• TO DO: Each line of the data below containing "input" needs to be listed.

- Opening Delimiter -

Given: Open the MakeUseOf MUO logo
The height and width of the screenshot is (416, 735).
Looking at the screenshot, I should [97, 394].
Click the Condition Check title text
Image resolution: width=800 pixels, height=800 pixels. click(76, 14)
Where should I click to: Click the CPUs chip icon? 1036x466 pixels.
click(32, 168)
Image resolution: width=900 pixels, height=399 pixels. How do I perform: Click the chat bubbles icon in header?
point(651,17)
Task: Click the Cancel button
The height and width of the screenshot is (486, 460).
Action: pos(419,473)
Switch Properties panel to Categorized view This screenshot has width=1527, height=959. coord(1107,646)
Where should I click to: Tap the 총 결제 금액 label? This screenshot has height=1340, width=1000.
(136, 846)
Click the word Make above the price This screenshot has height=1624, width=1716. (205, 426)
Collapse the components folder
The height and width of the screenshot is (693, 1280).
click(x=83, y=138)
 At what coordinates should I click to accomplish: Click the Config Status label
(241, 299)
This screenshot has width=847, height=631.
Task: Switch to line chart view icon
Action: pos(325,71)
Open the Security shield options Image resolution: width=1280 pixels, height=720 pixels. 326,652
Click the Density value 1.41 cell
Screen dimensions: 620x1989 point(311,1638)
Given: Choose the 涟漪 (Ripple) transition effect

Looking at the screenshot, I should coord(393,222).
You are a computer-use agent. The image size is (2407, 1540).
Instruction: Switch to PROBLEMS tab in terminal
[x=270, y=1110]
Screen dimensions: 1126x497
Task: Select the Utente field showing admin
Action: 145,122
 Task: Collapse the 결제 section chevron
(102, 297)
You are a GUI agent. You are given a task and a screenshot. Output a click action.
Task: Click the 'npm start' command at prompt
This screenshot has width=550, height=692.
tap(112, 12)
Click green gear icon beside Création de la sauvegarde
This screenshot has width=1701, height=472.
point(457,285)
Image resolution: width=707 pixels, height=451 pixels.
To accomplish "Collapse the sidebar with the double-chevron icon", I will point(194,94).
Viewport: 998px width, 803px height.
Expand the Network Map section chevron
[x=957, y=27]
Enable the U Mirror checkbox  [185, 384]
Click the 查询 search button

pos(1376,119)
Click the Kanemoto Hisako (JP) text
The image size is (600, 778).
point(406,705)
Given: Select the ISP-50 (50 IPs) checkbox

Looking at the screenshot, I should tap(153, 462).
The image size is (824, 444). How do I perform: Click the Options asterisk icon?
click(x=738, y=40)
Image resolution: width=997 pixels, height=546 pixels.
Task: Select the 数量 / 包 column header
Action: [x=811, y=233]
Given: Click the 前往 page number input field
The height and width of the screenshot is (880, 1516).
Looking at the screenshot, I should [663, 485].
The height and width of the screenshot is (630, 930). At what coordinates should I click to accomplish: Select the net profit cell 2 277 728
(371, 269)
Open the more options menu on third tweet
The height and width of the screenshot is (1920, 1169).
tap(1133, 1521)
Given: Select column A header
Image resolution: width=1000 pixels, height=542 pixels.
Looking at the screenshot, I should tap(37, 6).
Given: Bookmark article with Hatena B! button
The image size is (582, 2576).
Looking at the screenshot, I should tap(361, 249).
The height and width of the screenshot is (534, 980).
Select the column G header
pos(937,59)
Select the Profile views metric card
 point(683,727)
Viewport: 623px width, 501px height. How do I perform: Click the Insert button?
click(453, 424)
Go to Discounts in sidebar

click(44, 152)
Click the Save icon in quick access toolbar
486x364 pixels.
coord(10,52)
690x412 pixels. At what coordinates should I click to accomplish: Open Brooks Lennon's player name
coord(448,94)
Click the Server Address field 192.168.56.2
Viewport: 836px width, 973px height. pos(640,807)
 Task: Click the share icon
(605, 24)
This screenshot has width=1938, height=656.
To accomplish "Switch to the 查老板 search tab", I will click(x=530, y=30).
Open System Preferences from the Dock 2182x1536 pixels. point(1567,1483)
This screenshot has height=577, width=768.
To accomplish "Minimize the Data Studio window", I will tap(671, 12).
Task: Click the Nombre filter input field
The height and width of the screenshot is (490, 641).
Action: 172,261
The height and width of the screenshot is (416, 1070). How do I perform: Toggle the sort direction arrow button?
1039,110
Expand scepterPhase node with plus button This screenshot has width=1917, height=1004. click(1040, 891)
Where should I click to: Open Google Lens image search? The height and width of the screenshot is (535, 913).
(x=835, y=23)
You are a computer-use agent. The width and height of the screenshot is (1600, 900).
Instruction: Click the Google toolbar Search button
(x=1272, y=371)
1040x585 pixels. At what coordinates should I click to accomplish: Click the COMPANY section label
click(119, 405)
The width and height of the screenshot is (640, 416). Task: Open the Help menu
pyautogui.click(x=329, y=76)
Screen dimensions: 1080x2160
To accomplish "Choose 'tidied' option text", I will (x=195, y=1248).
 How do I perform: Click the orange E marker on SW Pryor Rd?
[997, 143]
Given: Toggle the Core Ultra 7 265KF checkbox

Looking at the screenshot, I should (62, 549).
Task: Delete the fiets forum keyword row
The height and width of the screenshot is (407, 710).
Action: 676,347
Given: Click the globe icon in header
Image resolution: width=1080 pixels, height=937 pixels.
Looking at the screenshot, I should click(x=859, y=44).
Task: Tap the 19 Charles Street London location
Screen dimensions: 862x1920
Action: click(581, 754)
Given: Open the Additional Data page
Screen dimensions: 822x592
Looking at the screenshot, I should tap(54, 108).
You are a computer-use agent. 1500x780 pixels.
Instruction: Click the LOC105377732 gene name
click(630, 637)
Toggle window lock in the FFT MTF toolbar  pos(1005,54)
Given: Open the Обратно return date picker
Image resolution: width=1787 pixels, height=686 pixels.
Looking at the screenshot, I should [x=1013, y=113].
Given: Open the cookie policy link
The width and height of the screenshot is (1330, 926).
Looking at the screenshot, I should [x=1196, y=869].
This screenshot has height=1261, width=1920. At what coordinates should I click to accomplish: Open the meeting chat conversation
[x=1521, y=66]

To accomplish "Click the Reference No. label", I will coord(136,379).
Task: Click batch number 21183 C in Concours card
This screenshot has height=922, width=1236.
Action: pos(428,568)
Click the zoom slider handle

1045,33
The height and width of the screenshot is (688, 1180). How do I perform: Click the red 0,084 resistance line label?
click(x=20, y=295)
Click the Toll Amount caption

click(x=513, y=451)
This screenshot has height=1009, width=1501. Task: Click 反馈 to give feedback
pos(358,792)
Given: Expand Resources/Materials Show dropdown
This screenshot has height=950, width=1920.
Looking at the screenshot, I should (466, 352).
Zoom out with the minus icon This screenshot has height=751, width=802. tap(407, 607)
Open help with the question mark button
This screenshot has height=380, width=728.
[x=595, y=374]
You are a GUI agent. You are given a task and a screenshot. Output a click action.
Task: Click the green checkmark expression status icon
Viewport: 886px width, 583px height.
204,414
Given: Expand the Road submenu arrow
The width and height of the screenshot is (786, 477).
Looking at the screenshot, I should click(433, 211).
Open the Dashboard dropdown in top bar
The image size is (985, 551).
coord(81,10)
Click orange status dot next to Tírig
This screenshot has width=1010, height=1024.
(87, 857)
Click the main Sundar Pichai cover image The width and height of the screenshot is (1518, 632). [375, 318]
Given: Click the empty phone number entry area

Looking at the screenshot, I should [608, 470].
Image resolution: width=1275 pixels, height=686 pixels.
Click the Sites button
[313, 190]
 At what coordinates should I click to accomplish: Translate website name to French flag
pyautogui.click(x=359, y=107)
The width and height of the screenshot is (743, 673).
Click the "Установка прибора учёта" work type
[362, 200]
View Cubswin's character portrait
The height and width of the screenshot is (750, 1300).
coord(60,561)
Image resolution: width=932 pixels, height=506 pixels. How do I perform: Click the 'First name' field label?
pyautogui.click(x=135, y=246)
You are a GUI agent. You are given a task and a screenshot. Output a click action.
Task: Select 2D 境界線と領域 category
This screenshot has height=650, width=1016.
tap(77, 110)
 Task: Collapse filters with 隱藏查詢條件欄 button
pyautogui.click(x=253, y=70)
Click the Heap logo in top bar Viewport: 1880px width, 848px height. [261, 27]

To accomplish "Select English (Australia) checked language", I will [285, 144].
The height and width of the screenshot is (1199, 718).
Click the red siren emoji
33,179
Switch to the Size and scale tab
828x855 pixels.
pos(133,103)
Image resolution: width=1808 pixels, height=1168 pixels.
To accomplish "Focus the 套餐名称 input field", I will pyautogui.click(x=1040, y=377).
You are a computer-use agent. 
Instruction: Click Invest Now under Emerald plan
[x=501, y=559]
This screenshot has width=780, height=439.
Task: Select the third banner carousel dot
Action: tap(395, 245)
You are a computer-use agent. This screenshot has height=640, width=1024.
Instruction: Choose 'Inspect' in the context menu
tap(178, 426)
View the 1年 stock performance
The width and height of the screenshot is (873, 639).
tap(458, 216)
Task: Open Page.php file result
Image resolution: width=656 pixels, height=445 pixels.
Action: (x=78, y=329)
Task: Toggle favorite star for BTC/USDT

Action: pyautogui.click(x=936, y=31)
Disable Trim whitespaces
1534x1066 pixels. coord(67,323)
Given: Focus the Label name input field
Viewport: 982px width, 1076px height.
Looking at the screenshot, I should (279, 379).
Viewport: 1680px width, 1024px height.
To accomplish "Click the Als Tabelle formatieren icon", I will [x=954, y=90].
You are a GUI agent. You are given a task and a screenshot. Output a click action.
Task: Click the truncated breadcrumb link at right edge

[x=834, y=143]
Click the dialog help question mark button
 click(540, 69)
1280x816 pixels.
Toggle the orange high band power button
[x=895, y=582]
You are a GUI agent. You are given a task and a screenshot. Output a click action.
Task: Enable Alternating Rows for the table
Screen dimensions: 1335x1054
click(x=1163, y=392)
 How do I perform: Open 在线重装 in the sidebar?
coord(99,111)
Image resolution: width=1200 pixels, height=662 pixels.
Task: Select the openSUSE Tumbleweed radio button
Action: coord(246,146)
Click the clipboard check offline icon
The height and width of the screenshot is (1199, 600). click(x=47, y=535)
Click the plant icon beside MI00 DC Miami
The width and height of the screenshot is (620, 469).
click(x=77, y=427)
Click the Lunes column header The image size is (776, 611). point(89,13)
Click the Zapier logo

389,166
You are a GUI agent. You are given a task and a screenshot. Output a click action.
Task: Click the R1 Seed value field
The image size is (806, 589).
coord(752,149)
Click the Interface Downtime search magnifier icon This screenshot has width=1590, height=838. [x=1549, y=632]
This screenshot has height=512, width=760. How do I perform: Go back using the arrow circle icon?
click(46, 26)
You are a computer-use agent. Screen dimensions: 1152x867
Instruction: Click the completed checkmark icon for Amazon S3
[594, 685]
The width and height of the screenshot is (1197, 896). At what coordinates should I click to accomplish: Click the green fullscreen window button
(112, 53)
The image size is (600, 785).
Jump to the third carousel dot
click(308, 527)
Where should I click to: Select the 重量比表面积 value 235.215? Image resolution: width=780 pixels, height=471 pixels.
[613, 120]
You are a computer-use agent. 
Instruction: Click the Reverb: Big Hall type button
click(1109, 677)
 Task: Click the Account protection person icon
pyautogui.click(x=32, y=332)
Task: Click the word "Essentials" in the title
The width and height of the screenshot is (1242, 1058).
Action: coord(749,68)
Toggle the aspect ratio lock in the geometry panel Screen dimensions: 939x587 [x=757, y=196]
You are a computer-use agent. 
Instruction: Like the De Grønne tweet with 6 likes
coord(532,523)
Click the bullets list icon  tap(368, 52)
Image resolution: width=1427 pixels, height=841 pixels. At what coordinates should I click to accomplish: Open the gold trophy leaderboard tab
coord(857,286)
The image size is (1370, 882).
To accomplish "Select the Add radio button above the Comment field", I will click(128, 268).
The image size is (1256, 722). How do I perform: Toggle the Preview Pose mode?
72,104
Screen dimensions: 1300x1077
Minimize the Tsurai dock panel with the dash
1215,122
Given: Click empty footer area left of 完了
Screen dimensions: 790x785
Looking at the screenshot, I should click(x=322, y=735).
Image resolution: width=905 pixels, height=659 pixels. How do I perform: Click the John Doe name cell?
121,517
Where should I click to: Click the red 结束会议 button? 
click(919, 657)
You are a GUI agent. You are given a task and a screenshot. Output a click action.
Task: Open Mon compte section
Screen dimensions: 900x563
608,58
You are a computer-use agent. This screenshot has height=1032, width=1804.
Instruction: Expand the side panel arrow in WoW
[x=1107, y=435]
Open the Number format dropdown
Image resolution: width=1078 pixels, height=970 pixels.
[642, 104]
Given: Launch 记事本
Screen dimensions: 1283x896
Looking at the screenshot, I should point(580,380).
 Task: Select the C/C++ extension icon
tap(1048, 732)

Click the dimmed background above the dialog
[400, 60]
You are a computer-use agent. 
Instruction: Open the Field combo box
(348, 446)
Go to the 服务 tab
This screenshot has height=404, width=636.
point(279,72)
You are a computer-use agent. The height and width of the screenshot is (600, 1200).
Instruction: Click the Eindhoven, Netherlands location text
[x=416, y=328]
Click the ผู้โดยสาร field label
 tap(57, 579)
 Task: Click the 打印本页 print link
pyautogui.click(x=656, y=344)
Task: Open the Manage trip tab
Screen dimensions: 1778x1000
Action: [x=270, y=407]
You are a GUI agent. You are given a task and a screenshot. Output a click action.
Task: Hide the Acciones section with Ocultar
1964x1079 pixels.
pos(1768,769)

- Closing Delimiter -

• ANSWER SPACE:
Given: Click the 前往 page number input field
Task: Click the Nombre filter input field
To accomplish "Focus the 套餐名称 input field", I will pyautogui.click(x=1040, y=377).
Given: Focus the Label name input field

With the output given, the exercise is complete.